Best selling author Pete Earley reposted a recent New Yorker article written by a woman who lost her brother to homeless and then to suicide. It’s a familiar (and very sad) story that echoes the heartache that families encounter trying to figure out how to help our relatives and coming up short most of the time. I followed Pete over to his Facebook page and left the following comment:
Rossa Forbes What if, rather than kicking his son out of the house because he wouldn’t take his medication (and therefore precipating his long spiral into homeless and death) the father in this article had taken a different tack by siding with his son? Yes, Taking His Side by researching what the medications do, how efficacious they are, and finding out why people don’t like to take these drugs. Then, he could have said, “I understand the way you feel, and let’s try some alternatives first, of your choosing. I don’t like these medications, either, but at the very least, if, in the end, you agree to take a single medication, I will make sure that it is at the lowest dose possible. I will become your ally, not your adversary.” The author has got it right when she complains about the fact that educating ourselves doesn’t necessarily result in better outcomes: “In our family, we did all of this, and more—we took classes, consulted experts, conferred with lawyers, and met with people with schizophrenia who had rebuilt their lives. But applying what we learned was rarely simple. Though our efforts often helped us enormously, they did not, in the end, do much for Tom. I wonder, still, what could have saved him.” Had her brother an ally in a close relative who was willing to work with him (as difficult as these things are), much of the misery he was in could have been avoided. I say this as a mother of a young man with a diagnosis of schizophrenia, whom we kept at home probably far too long for his own good, and it was a strain, to say the least, but at least we knew where he was and we could work at building better communication skills and becoming allies. Rossa Forbes, author, The Scenic Route: A Way through Madness
Hi Rossa,
[Is it possible to make a direct link to the piece? I had to search around to find the correct article.]

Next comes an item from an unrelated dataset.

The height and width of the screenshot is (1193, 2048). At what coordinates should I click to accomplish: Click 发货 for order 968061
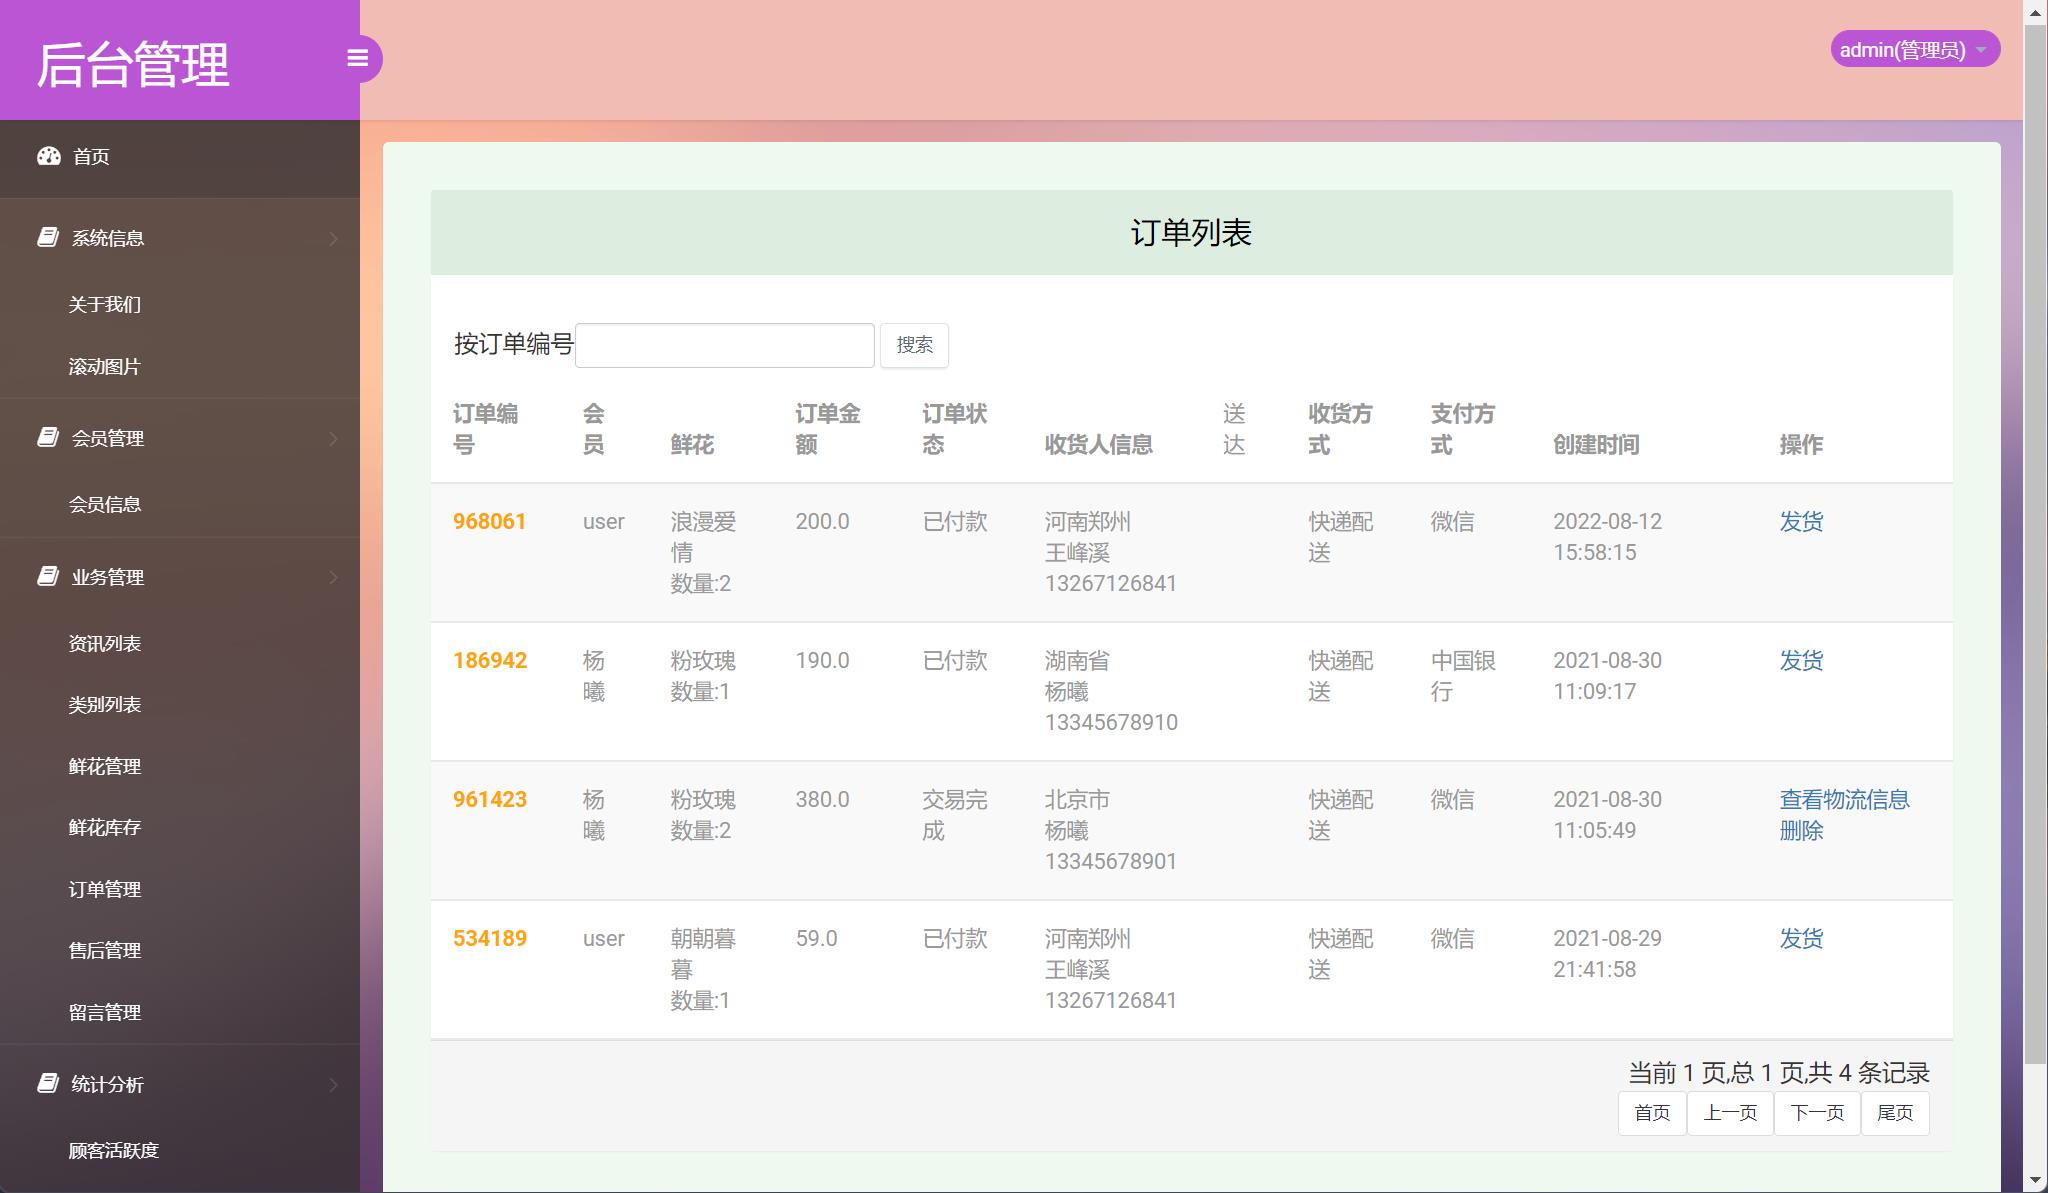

Boy, I’m with you. The family seems to canvass every possible alternative except the most obvious (but by no means easy; I get it!) alternative, which would be to find some way of supporting him at home.
And did I miss a part? Did the sister look into Soteria-Alaska? Or was it already closed by then? At any rate, I don’t see how ‘tough love’ seemed like it was going to work.
Rock and hard place. Such a sad and common story. 🙁
I look forward to the day when people stop thinking that pills cure ills. I swear, people would rather eat nails than read pharma inserts, or click online and read information on drug side-effects.
Hi, Liz, this was the closest link I could get. I tried several times. Yes, indeed. Sad story.
Late responding. Thank you for the ideas and suggestions of what the father could have said. I will use those very sentiments in my current circumstance. And though we search and search to educate ourselves to help a loved one, the final release for recovery remains elusive. So the journey continues.
Hi Rossa,
Thank you deeply for all your writing and shining light on the healing available for schizophrenia that is outside the box that parents can get pulled into. Our son is recovering and I am deep in research . They say a mother’s love for their child is higher than a trained FBI agents who searches for answers !
Thank you for not giving up you help us there too.
Can you share the contact for Elaine Erika as we live in the US and so resonate with what she has to offer.
Grateful to hear back from you ,
Deep thanks ,
Colleen
Welcome, Colleen. I sent a private email to your address.
I am shocked at how similar our stories are ( well , shocked and not shocked ) I am now right past the journey to the garden shed and Appreciate your story so much . . I would like to be in contact with other mothers who are on the same journey. . How can I do that ?
Hi, Tara,
Krista McKinnon teaches a powerful online course about how to communicate with, and care for our relatives in the best possible way. https://www.familieshealingtogether.com/ Through her course you will meet other parents in similar circumstances and share personal experiences. Krista also has a forum for “graduates” that enables people to keep in touch. I can’t speak highly enough of the service that Krista provides.